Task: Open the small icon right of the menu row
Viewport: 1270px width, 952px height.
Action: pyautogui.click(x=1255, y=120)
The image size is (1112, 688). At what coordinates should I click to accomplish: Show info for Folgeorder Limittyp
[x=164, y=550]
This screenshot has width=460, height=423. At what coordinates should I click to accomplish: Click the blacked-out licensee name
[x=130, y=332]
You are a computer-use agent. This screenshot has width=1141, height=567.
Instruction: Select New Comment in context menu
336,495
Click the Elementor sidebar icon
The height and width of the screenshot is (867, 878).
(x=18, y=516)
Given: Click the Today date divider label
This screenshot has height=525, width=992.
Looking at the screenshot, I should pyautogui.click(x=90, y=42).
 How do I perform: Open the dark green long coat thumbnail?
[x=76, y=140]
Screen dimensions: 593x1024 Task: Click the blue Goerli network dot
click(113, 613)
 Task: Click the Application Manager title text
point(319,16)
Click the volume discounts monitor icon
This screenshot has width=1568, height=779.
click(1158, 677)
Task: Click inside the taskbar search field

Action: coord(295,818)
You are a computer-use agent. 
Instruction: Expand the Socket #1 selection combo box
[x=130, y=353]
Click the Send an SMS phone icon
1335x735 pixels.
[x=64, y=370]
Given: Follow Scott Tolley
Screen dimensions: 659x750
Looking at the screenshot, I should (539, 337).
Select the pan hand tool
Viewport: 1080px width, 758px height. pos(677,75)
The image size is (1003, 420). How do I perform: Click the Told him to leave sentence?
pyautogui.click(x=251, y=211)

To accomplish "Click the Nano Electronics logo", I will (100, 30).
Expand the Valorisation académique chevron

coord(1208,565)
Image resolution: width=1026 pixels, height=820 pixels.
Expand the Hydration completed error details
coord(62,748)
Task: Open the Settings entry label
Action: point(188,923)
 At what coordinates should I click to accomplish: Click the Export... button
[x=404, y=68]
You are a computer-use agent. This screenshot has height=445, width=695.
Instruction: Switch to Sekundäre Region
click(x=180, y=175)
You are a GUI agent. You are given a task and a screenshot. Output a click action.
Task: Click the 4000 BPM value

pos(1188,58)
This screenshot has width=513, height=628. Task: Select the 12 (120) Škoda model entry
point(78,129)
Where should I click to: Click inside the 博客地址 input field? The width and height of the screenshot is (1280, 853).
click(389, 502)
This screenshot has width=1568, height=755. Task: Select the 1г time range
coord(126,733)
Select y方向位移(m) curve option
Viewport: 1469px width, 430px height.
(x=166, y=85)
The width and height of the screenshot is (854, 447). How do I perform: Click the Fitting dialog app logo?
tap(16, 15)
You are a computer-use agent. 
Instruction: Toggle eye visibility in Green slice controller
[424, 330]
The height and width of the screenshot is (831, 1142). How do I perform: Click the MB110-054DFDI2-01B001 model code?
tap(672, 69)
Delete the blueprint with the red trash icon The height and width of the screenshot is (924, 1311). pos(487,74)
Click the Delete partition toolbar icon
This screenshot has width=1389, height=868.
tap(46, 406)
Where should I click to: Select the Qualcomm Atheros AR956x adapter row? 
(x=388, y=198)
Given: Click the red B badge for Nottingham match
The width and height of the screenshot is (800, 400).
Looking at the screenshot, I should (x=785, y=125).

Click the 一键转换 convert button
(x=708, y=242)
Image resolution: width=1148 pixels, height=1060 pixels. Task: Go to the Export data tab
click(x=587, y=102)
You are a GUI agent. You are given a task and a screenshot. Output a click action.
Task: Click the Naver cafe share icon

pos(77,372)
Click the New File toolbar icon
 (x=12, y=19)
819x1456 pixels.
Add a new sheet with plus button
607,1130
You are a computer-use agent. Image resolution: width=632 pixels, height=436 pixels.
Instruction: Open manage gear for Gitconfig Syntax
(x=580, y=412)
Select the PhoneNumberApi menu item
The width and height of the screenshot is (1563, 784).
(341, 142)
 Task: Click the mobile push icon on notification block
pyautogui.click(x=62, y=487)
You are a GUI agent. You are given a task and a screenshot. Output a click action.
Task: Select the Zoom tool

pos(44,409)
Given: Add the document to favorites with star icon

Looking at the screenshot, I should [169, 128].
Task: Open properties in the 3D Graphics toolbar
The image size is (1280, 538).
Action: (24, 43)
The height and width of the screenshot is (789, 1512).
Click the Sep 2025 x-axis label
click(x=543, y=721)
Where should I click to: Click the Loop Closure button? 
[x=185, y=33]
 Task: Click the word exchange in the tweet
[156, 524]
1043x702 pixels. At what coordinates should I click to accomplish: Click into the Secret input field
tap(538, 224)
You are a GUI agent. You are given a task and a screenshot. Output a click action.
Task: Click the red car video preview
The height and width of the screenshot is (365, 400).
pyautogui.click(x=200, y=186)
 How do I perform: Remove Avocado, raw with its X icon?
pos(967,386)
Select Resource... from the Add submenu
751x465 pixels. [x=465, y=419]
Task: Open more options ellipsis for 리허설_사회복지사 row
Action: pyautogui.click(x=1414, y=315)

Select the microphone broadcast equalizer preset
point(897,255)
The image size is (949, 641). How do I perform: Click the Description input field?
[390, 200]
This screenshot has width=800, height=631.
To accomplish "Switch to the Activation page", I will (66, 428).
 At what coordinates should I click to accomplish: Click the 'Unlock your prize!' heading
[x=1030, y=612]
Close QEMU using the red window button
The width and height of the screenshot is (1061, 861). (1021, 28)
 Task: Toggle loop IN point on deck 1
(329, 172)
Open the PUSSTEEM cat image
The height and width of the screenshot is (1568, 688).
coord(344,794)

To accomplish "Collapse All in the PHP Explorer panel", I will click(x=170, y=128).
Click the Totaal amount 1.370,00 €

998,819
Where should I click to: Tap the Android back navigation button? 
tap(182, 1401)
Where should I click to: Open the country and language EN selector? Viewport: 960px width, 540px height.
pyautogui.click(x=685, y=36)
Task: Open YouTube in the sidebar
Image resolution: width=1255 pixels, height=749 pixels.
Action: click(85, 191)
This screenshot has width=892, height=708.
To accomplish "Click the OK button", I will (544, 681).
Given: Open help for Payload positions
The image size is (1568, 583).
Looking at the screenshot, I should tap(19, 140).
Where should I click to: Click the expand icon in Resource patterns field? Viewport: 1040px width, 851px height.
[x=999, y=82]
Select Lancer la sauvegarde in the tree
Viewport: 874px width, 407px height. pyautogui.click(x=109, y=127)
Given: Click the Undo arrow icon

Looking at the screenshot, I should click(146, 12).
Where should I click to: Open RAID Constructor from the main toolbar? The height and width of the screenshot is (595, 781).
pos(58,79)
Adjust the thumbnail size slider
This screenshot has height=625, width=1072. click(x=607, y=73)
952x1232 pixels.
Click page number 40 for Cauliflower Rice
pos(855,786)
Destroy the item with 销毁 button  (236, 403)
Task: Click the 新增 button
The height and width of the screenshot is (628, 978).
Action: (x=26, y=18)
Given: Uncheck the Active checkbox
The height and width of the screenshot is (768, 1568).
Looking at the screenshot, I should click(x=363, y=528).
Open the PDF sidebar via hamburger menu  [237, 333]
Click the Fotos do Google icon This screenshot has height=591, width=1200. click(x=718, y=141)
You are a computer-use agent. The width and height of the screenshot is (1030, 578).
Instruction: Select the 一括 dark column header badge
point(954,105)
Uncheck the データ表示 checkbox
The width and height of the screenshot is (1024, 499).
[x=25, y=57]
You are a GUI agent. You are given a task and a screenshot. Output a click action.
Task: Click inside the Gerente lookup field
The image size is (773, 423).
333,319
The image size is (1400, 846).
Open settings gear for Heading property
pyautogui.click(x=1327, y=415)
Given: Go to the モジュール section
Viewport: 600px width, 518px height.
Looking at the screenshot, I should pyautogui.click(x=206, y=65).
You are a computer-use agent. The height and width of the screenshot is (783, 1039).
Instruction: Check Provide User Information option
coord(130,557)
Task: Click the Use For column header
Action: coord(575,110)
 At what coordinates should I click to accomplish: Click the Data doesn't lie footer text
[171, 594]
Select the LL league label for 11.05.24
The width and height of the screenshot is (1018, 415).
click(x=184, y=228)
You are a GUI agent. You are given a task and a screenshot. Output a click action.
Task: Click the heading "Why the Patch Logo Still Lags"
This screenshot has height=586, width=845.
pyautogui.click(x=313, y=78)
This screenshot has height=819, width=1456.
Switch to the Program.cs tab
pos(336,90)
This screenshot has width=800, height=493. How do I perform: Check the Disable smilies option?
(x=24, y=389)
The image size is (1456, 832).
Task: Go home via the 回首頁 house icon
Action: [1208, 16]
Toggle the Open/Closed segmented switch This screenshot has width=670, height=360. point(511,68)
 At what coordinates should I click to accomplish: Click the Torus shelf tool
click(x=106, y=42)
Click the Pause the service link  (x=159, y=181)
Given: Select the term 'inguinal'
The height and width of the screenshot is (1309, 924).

------------------------------------------------

Task item
Write down again, exactly as given, only the lines above that fall from the line with "Given: Open help for Payload positions" to the line with "You are a computer-use agent. The height", inclusive.

Answer box
Given: Open help for Payload positions
The image size is (1568, 583).
Looking at the screenshot, I should tap(19, 140).
Where should I click to: Click the expand icon in Resource patterns field? Viewport: 1040px width, 851px height.
[x=999, y=82]
Select Lancer la sauvegarde in the tree
Viewport: 874px width, 407px height. pyautogui.click(x=109, y=127)
Given: Click the Undo arrow icon

Looking at the screenshot, I should click(146, 12).
Where should I click to: Open RAID Constructor from the main toolbar? The height and width of the screenshot is (595, 781).
pos(58,79)
Adjust the thumbnail size slider
This screenshot has height=625, width=1072. click(x=607, y=73)
952x1232 pixels.
Click page number 40 for Cauliflower Rice
pos(855,786)
Destroy the item with 销毁 button  (236, 403)
Task: Click the 新增 button
The height and width of the screenshot is (628, 978).
Action: (x=26, y=18)
Given: Uncheck the Active checkbox
The height and width of the screenshot is (768, 1568).
Looking at the screenshot, I should click(x=363, y=528).
Open the PDF sidebar via hamburger menu  [237, 333]
Click the Fotos do Google icon This screenshot has height=591, width=1200. click(x=718, y=141)
You are a computer-use agent. The width and height of the screenshot is (1030, 578).
Instruction: Select the 一括 dark column header badge
point(954,105)
Uncheck the データ表示 checkbox
The width and height of the screenshot is (1024, 499).
[x=25, y=57]
You are a GUI agent. You are given a task and a screenshot. Output a click action.
Task: Click inside the Gerente lookup field
The image size is (773, 423).
333,319
The image size is (1400, 846).
Open settings gear for Heading property
pyautogui.click(x=1327, y=415)
Given: Go to the モジュール section
Viewport: 600px width, 518px height.
Looking at the screenshot, I should pyautogui.click(x=206, y=65).
You are a computer-use agent. The height and width of the screenshot is (783, 1039).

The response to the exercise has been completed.